When an index $i$ is a pivot, one member of the triplet is horizontal to it and the other is vertical to it. If we count indices having the same $B$-value and $A$-value (Bcnts[b] and Acnts[a]), then the number of bad triplets with $i$ as the pivot are (Bcnts[B[i]] - 1) * (Acnts[A[i]] - 1). We subtract one to avoid counting $i$ twice in the triplet. Referring to the image, you can see that the number of bad triplets in which $3$ is the pivot are $2 \times 3 = 6$.

By precomputing Bcnts and Acnts, we can count the bad triplets in $O(n)$ by iterating over all possible pivots and adding their contribution using the formula above. To solve the original problem, we subtract this number from $nC3$, the number of triplets in total.

Manhattan Subarrays

I like this problem because it is an interesting application of the Dilworth’s Lemma. We are given an array $a_1 \cdots a_n$. A triplet of distinct indices $i, j, k$ is considered bad if:

\[\underbrace{|a_i - a_j| + |i - j|}_\textrm{manhattan distance between i, j} = \underbrace{|a_i - a_k| + |i - k|}_\textrm{manhattan distance between i, k} + \underbrace{|a_k - a_j| + |k - j|}_\textrm{manhattan distance between k, j}\]

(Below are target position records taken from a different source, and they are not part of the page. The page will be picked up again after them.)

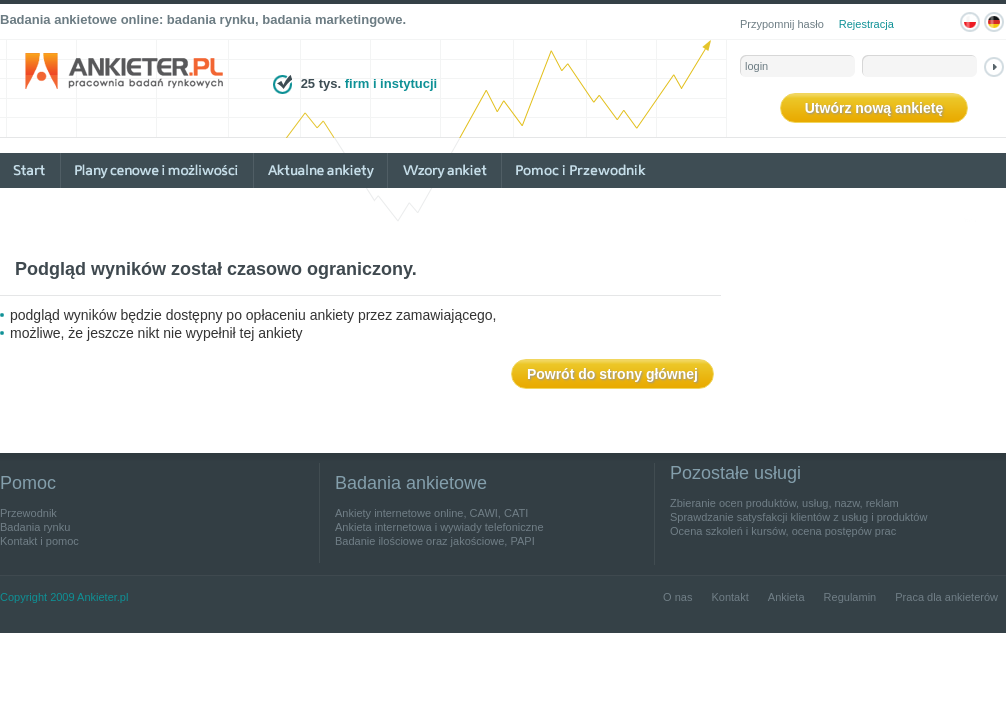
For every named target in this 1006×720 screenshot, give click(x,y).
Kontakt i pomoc (39, 541)
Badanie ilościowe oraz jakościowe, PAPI (435, 541)
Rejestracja (866, 24)
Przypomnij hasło (782, 24)
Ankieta (786, 597)
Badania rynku (35, 527)
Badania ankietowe (411, 483)
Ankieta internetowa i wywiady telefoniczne (439, 527)
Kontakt (729, 597)
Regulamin (850, 597)
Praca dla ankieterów (946, 597)
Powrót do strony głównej (612, 374)
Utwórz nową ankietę (874, 108)
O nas (677, 597)
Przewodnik (28, 513)
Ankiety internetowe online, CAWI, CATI (431, 513)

A contiguous subarray $a_l \cdots a_r$ is considered good if we can’t pick any bad triplet from it. We have to count the number of good subarrays.

I found the definition of a bad triplet quite convoluted. I searched for simpler but equivalent definitions of bad triplets. I simplified the problem by asking this question in one dimension. When does the following happen?

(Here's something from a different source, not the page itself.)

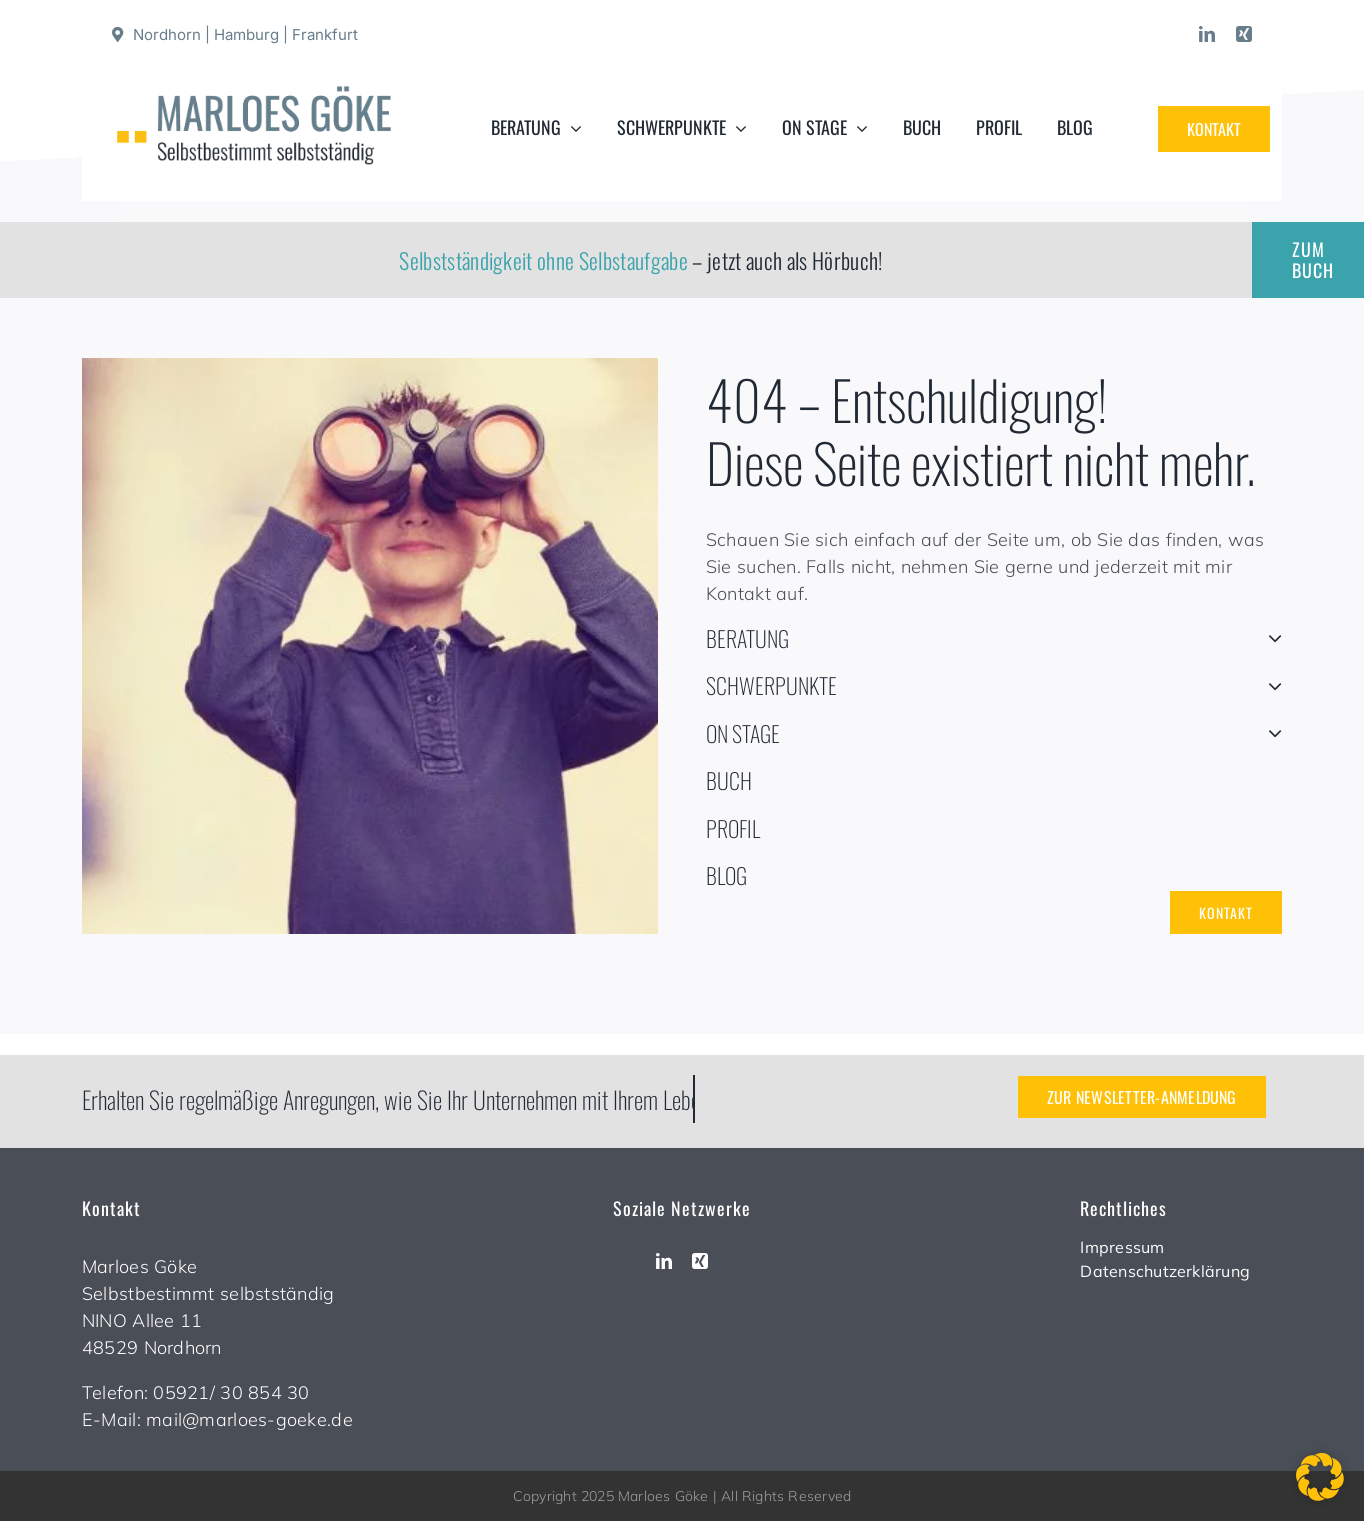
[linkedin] (1207, 34)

\[|a_i - a_j| = |a_i - a_k| + |a_k - a_j|\]

This happens if and only if $a_k$ is between $a_i$ and $a_j$. The image below illustrates that when $a_k$ is between $a_i$ and $a_j$ then LHS and the RHS are equal. When it is not, such as for $a_{k’}$, then the segment $|a_i - a_{k’}|$ on its own is longer than $|a_i - a_j|$. In this case:

\[|a_i - a_j| < |a_i - a_{k'}| + |a_{k'} - a_j|\]

Back in our original two dimensional problem, we can infer that if $a_k$ is between $a_i$ and $a_j$, then $k$ is between $i$ and $j$.

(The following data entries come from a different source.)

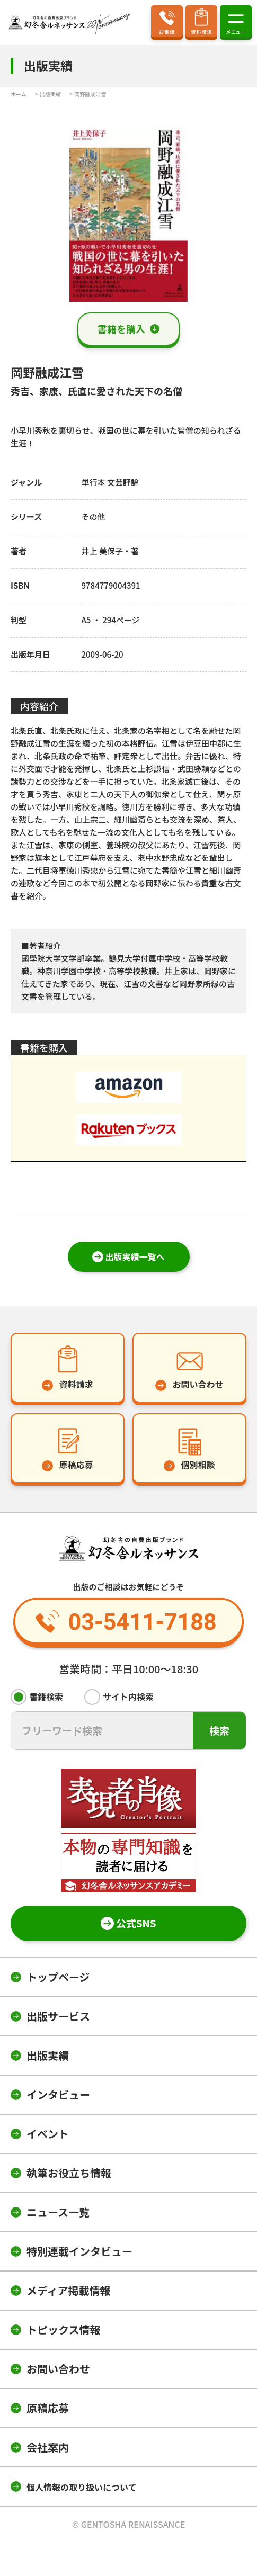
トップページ (58, 1977)
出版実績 (47, 2055)
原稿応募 (47, 2408)
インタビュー (58, 2094)
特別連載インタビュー (79, 2251)
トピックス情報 (63, 2329)
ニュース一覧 (58, 2212)
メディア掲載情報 (68, 2290)
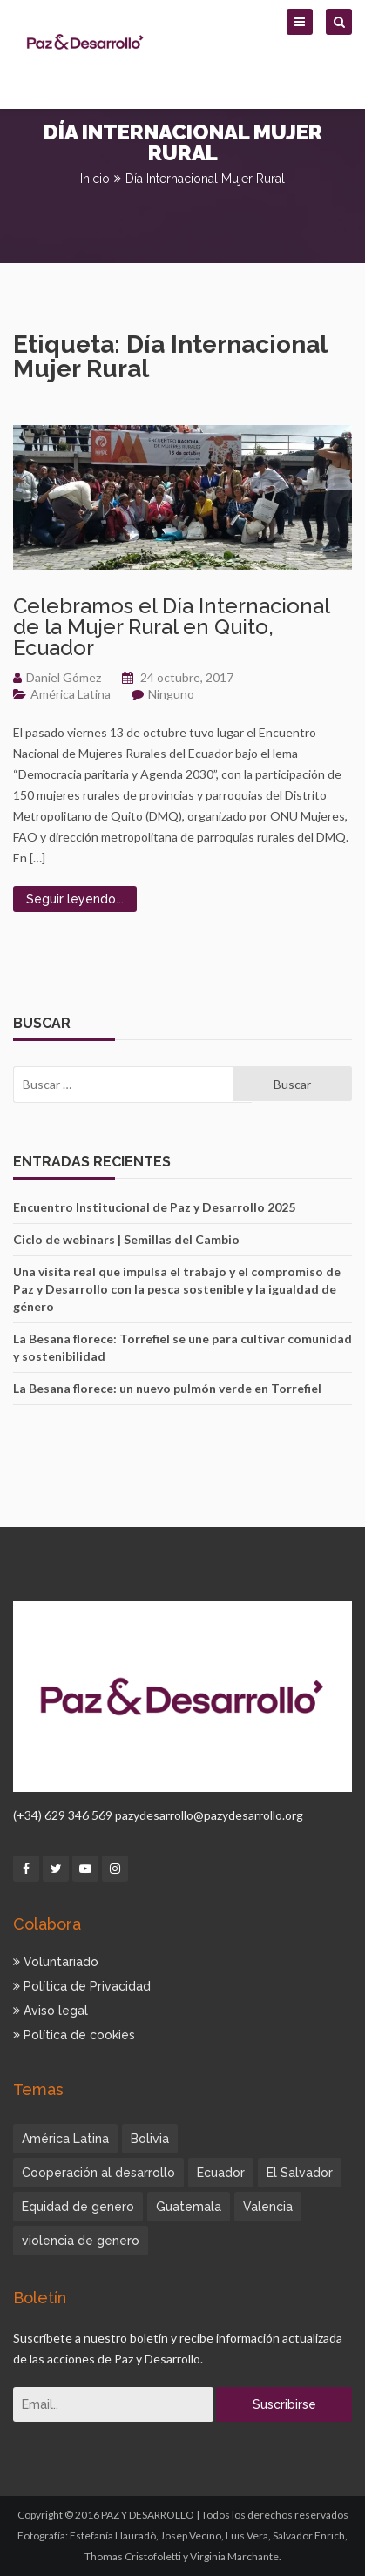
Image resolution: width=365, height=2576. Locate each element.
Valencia (268, 2207)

\[\cancel{|a_i - a_j|} + |i - j| = \cancel{|a_i - a_k|} + |i - k| + \cancel{|a_k - a_j|} + |k - j|\] \[\Rightarrow k\text{ is between }i\text{ and } j\]

Likewise, if $k$ is between $i$ and $j$ then $a_k$ is between $a_i$ and $a_j$. On the other hand, when $k$ is not between $i$ and $j$, then $a_k$ is not between $a_i$ and $a_j$. In this case, the triplet $i, j, k$ is not bad. Visualizing bad triplets on a graph, observe that they form a monotonic sequence.

As you can imagine, good subarrays i.e. those that don’t contain bad triplets, can’t be too long. If they are small enough, then we can simply enumerate all of subarrays upto some size and count the good ones. We can obtain a bound on the size of good subarrays using partial orders and Dilworth’s Lemma.

Define a partial order as $(a_i, i) \leq (a_j, j)$ if $i \leq j$ and $a_i \leq a_j$. The image below shows what this partial order looks like. The directed arrow indicates when one point is $\leq$ than the other. If $x \leq y$ and $y \leq z$ than $x \leq z$ and so I haven’t bothered to draw the arrows from $x$ to $z$.

Notice that unrelated points i.e. points where neither is $\leq$ than the other, form a decreasing sequence. By Dilworth’s Lemma, in a subarray of length $N$, either there is an increasing subsequence of length greater than $\sqrt{N}$ or a decreasing subsequence of length greater than equal to $\sqrt{N}$. If a subarray has length greater than $4$, then Dilworth’s Lemma tells us that it is bound to be bad.

Now, we can count good subarrays by enumerating all subarrays of size at most $4$ and checking whether they are good. The time complexity of doing so is $O(n)$.

Conclusion

Visualizing problems helps a lot obviously. Also, the steps in the solutions presented above didn’t occur to me in the linear order in which they are presented. There are a lot of tiny failure tracks that I have trimmed while writing this. This just means that when you are solving problems, you are going to be led down the proverbial garden path. And that is ok!

I recommend reading the post that explains Dilworth’s Lemma. In fact, that MIT OCW course is quite good on the whole.